[Excerpted records]

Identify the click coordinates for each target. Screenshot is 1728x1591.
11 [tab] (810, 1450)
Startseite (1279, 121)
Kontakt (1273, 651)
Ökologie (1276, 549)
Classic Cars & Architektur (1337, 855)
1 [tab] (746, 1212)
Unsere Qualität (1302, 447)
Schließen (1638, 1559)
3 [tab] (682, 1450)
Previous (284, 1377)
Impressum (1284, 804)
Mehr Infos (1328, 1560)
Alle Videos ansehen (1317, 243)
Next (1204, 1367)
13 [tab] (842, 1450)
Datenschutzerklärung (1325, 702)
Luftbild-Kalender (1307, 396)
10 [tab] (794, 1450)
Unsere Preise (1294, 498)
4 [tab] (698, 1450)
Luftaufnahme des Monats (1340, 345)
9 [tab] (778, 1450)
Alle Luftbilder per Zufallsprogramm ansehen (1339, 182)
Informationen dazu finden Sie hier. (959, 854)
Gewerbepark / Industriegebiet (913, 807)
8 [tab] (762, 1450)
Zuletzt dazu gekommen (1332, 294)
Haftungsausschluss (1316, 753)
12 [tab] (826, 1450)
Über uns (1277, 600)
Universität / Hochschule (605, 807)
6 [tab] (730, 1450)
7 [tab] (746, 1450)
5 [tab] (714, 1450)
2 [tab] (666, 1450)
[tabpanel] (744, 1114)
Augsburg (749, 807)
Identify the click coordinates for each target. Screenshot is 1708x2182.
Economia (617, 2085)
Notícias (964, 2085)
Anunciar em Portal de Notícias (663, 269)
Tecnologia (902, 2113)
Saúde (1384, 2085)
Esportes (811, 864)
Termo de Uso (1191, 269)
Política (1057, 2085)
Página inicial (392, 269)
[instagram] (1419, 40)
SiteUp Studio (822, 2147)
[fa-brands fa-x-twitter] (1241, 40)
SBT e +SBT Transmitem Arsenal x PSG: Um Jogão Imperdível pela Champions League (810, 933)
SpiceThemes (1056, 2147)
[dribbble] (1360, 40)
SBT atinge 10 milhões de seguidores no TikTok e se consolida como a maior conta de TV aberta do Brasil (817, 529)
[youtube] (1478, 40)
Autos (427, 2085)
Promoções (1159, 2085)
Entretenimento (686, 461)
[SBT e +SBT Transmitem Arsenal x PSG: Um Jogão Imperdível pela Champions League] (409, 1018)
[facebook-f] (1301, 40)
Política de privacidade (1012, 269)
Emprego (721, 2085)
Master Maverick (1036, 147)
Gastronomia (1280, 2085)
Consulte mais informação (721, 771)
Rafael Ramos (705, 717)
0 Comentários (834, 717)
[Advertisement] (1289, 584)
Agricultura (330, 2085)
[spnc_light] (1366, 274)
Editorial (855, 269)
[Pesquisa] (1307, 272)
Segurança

[/Excerpted records]

### [Your task]
Please copy the lines above from the line with "Schließen (1638, 1559)" up to and including the line with "4 [tab] (698, 1450)", exactly as written and with nothing else.

### [Task response]
Schließen (1638, 1559)
3 [tab] (682, 1450)
Previous (284, 1377)
Impressum (1284, 804)
Mehr Infos (1328, 1560)
Alle Videos ansehen (1317, 243)
Next (1204, 1367)
13 [tab] (842, 1450)
Datenschutzerklärung (1325, 702)
Luftbild-Kalender (1307, 396)
10 [tab] (794, 1450)
Unsere Preise (1294, 498)
4 [tab] (698, 1450)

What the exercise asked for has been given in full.